Monday: Ride – 40.29 Miles
Tuesday: Run – 8.08 Miles
Wednesday: Ride –10.33 Miles Warmup  & 32.16 BMTR Mid-Week Ride - Total 42.29
Thursday: Ride –19.16 Miles Warmup & 5.06 Miles Race & 17.73 Miles Cooldown - Total 41.95
Friday: Run –8.08 Miles
Saturday: Ride – 2.74 Miles PM Calibration & 1.28 Miles Warmup & 101.21 Miles BMTR 76 Mile Fundo with Extra at End - Total 105.23
Sunday:  Rest

Weekly Totals:
- Running Miles – 16.1 Miles
- Running Time – 2:17  Hours
- Riding Miles – 229.9 Miles
- Riding Time – 10:01Hours
- Total Miles – 246 Miles
- Total Time – 12:19 Hours

Diet Notes:
Another long ride with not a great deal of carb intake.  I did try the Untapped Coffee Waffle's and while I have taken one before when stopped found them not as easy to take while riding.  Part of the issues is they are crumbly and the second one is they are dry so need to take in a fair amount of water to wash them down.  I do like them as a way to just take in something different.  Still find that taking SFuels Train early on and then moving to SFuels Race+ works the best with an intake of Vespa at the 2 hour mark of a long ride.  The Vespa is not a fuel but works to help burn fat even better so still see SFuels as my main fuel source with extra intake of carbs to be used during particular parts of a ride.

Saturday’s Ride Fueling
Pre-Ride Fueling:

- Coffee with Coconut Oil and Butter, Collagen, Heavy Cream, Chocolate Primal Fuel (1 Scoop) & 1 Scoop SFuels-Life
 – Total (659.3/15)
- Vespa
- ½ Cup of Oatmeal and Raisins
- 1 Altred (Beetroot Extract)


- Also use the AmpHuman PR Lotion
- Total:  810.9 Cals & 48.6 gr Carbs

Ride Fueling;

- 2 24oz bottle with 2 scoops of SFuels Train (100/2 per bottle)
- 1 20oz bottle and 1 24oz bottle with a packet of SFuels Race+ in each (110/14 each)
- ½ Untapped Coffee Waffle (75/9.5)
- 1 Altred at 2 hours and 4 hours
- 2  S!Caps at 2 hours and 4 Hours
- 1 Vespa at 2 hours
- Totals:  513 Cals & 46.5 gr Carbs

The Week Ahead:
As I have had 3 weeks of 200+ miles of riding this week the goal is to cut back a little and take the weekend off.  The plan is to do about 150 miles over three days a week riding.  Not sure yet if the rides will be single rides or multiple but we shall see depending on weather and how I feel. As it is showing rain from Wednesday on there is no plan to ride Saturday but if for some reason the weather is good I may ride just to take advantage of the weather.  Rides this week will include an easy ride on Monday, BMTR Mid-Week 75 minute tempo ride Wednesday and then a ride Thursday - but no racing this week.
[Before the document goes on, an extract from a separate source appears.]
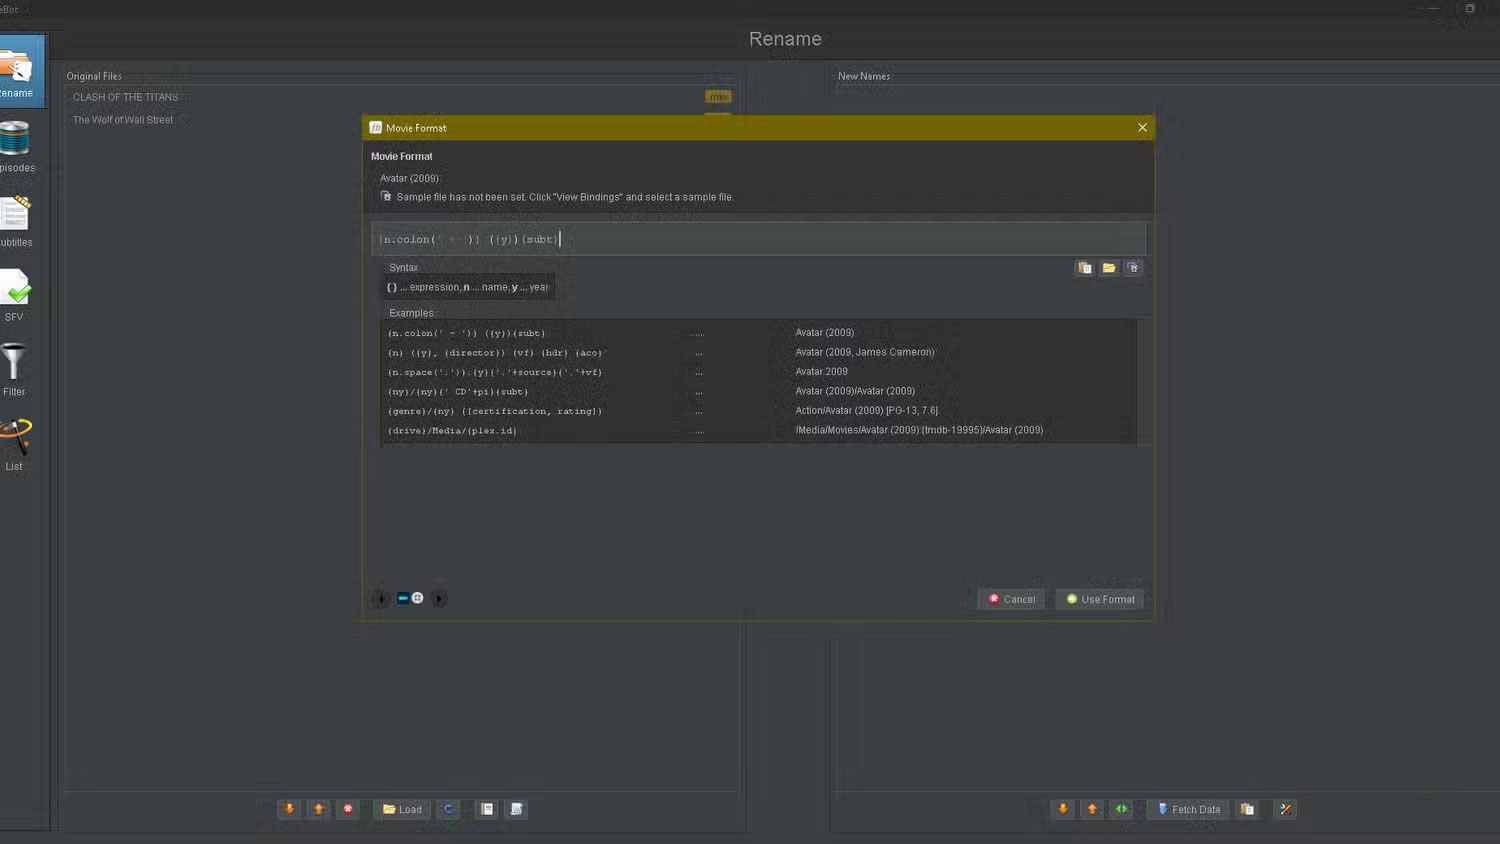Toggle the online database info mode
This screenshot has width=1500, height=844.
[417, 597]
With regards to running the plan is for 2 runs at about 9 miles each.  I want to make sure this is a restful week all around so do not want to overdue it on running.  Initially wanted a long run, 13+, then a short one but have decided against it to make sure, again, I get the rest I need.  The idea is to get my legs used to longer runs and at the same time work to keep healing my foot.